High cholesterol is a health complication that we typically associate with poor diet and lack of exercise in adults. For children, however, there can be a risk for developing high cholesterol as well. As a parent, it is important to become familiar with the types of cholesterol complications a child may experience and work to avoid these complications by using modified diet, exercise and, when appropriate, the use of medications.
In many families, the complications with high cholesterol are familial in nature and are associated with genetic pre-disposition. In children who are at risk for developing high cholesterol in response to a familial risk, the early indicators will show up on routine blood work. It is important, therefore, that your child undergo regular physical screenings with cholesterol levels checked on an annual basis.
Hypercholesterolemia is a complication that can be genetic in nature and typically if one parent is suffering from the condition, a child will have a 50 percent chance of also developing this cholesterol complication. It is important, therefore, that you monitor this complication through routine blood work but, even before this, you may notice early warning signs which include a slight yellowing of the skin in and around the fingers and eyelids and, in some children, a chronic swelling of tendons.
Beyond hypercholesterolemia, your child may also be at risk for developing hyperlipidemia.

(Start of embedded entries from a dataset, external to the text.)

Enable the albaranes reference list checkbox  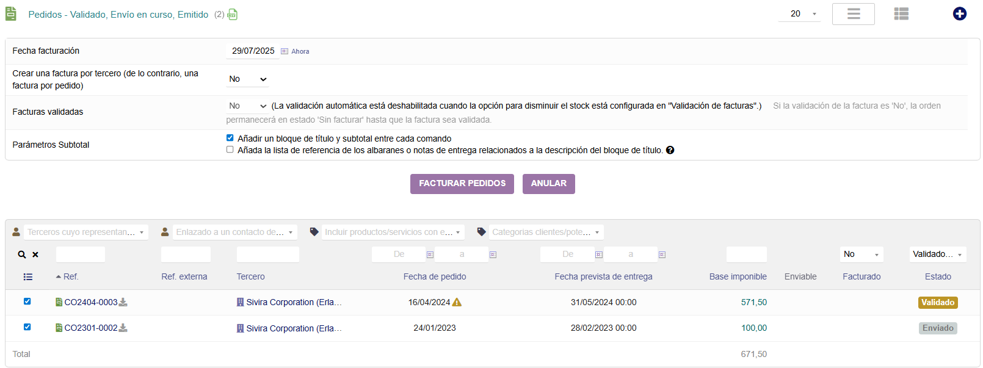(x=230, y=150)
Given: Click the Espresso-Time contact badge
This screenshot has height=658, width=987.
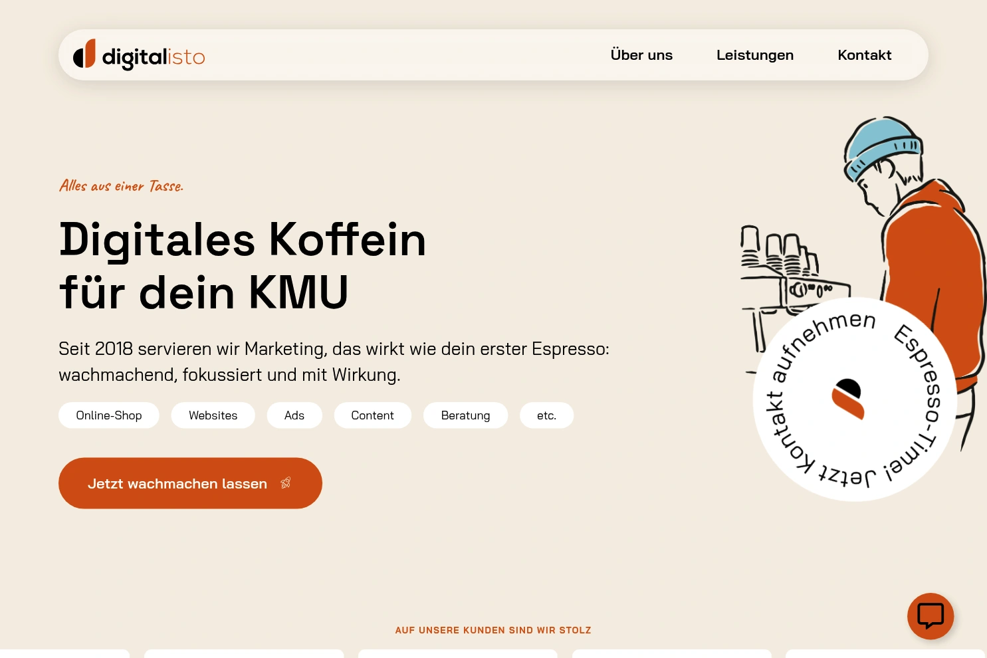Looking at the screenshot, I should 855,399.
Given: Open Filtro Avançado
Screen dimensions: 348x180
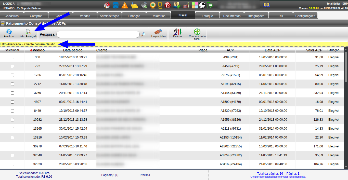Looking at the screenshot, I should pos(28,33).
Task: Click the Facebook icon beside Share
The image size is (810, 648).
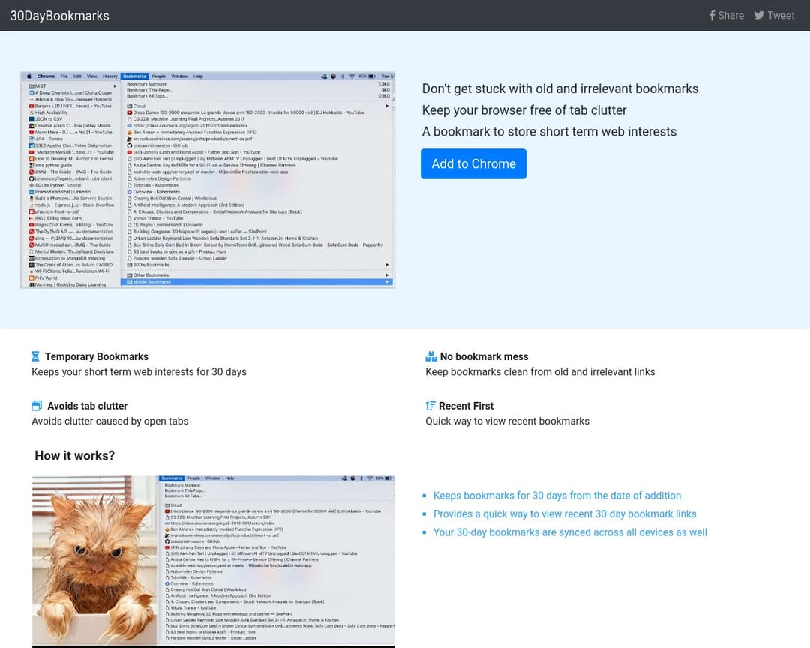Action: tap(713, 16)
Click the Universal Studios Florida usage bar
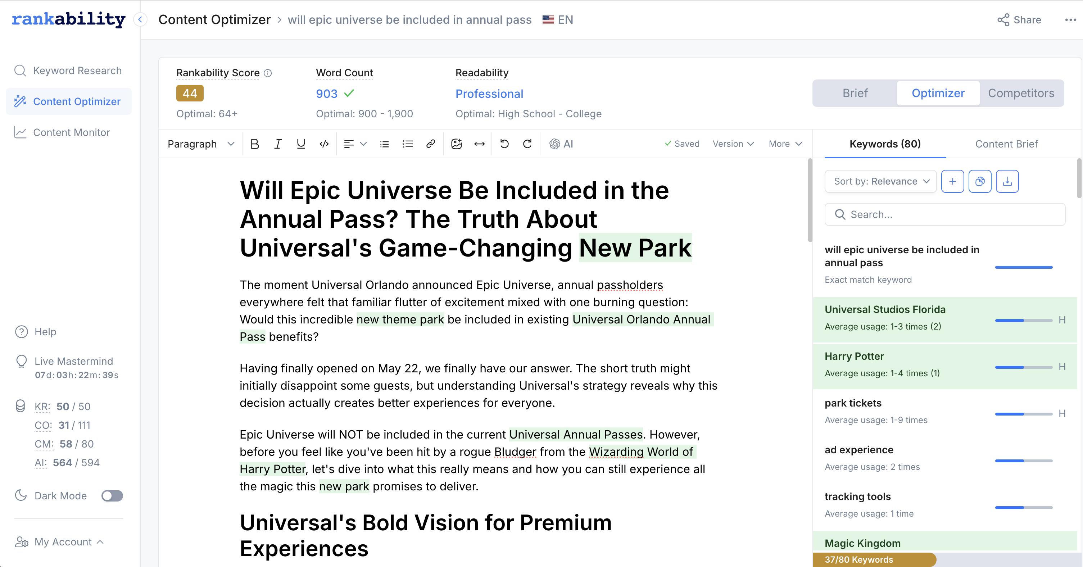1083x567 pixels. click(x=1023, y=320)
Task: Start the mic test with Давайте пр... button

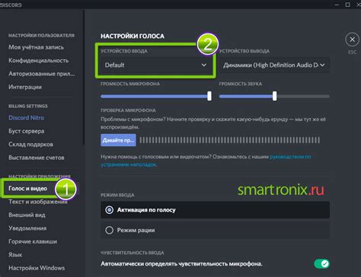Action: 118,140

Typically, with this familial health complication, your child's triglyceride levels will be relatively normal but elevation of overall cholesterol will be evident. As with other forms of high cholesterol, this complication is a gradual increase overtime and, when early indicators suggest this cholesterol complication is evident in your child, further assessment and screening should be done annually.
High cholesterol is a unique health complication in children and is often not detected early enough in life. If you have a family history of cholesterol complications, it is important to ask your pediatrician to test your child for the complication as well. In doing so, you can alleviate the long term complications associated with cardiovascular disease by catching the disorder early and modifying your child's diet and exercise regimen accordingly.